Exercise instructions: In the response, each entry below should appear again exactly as given.

Information given:
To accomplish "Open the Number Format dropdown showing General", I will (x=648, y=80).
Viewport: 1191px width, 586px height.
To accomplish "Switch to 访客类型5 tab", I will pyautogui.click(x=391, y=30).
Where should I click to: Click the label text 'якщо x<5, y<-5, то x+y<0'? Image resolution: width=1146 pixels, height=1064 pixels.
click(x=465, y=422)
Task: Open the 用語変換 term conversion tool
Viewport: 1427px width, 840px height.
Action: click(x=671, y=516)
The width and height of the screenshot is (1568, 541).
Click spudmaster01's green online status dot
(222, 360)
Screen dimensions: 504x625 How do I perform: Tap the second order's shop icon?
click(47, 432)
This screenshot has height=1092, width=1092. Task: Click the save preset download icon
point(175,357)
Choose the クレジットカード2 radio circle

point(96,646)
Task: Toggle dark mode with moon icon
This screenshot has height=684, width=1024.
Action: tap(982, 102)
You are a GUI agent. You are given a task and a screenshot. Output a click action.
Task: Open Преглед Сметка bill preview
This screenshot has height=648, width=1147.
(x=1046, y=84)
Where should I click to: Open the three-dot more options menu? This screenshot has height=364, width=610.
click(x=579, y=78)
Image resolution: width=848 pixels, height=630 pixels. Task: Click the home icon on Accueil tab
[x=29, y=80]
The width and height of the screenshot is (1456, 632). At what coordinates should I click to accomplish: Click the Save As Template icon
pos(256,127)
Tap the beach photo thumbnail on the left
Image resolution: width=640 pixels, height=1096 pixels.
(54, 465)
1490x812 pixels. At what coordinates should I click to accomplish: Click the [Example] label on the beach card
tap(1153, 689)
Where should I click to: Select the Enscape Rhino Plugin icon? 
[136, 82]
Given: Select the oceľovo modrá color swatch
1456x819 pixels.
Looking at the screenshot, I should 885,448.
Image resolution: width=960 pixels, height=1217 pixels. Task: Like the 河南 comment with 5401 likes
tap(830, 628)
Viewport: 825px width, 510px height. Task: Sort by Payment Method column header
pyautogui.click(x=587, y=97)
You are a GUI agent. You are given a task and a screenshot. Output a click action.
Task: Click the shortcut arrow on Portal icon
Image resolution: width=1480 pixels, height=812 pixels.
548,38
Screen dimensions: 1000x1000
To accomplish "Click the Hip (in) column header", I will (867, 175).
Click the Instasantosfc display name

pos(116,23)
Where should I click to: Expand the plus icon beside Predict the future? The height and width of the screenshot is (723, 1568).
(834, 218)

Solution:
To accomplish "Open the Number Format dropdown showing General", I will (x=648, y=80).
Viewport: 1191px width, 586px height.
To accomplish "Switch to 访客类型5 tab", I will pyautogui.click(x=391, y=30).
Where should I click to: Click the label text 'якщо x<5, y<-5, то x+y<0'? Image resolution: width=1146 pixels, height=1064 pixels.
click(x=465, y=422)
Task: Open the 用語変換 term conversion tool
Viewport: 1427px width, 840px height.
Action: click(x=671, y=516)
The width and height of the screenshot is (1568, 541).
Click spudmaster01's green online status dot
(222, 360)
Screen dimensions: 504x625 How do I perform: Tap the second order's shop icon?
click(47, 432)
This screenshot has height=1092, width=1092. Task: Click the save preset download icon
point(175,357)
Choose the クレジットカード2 radio circle

point(96,646)
Task: Toggle dark mode with moon icon
This screenshot has height=684, width=1024.
Action: tap(982, 102)
You are a GUI agent. You are given a task and a screenshot. Output a click action.
Task: Open Преглед Сметка bill preview
This screenshot has height=648, width=1147.
(x=1046, y=84)
Where should I click to: Open the three-dot more options menu? This screenshot has height=364, width=610.
click(x=579, y=78)
Image resolution: width=848 pixels, height=630 pixels. Task: Click the home icon on Accueil tab
[x=29, y=80]
The width and height of the screenshot is (1456, 632). At what coordinates should I click to accomplish: Click the Save As Template icon
pos(256,127)
Tap the beach photo thumbnail on the left
Image resolution: width=640 pixels, height=1096 pixels.
(54, 465)
1490x812 pixels. At what coordinates should I click to accomplish: Click the [Example] label on the beach card
tap(1153, 689)
Where should I click to: Select the Enscape Rhino Plugin icon? 
[136, 82]
Given: Select the oceľovo modrá color swatch
1456x819 pixels.
Looking at the screenshot, I should 885,448.
Image resolution: width=960 pixels, height=1217 pixels. Task: Like the 河南 comment with 5401 likes
tap(830, 628)
Viewport: 825px width, 510px height. Task: Sort by Payment Method column header
pyautogui.click(x=587, y=97)
You are a GUI agent. You are given a task and a screenshot. Output a click action.
Task: Click the shortcut arrow on Portal icon
Image resolution: width=1480 pixels, height=812 pixels.
548,38
Screen dimensions: 1000x1000
To accomplish "Click the Hip (in) column header", I will (867, 175).
Click the Instasantosfc display name

pos(116,23)
Where should I click to: Expand the plus icon beside Predict the future? The height and width of the screenshot is (723, 1568).
(834, 218)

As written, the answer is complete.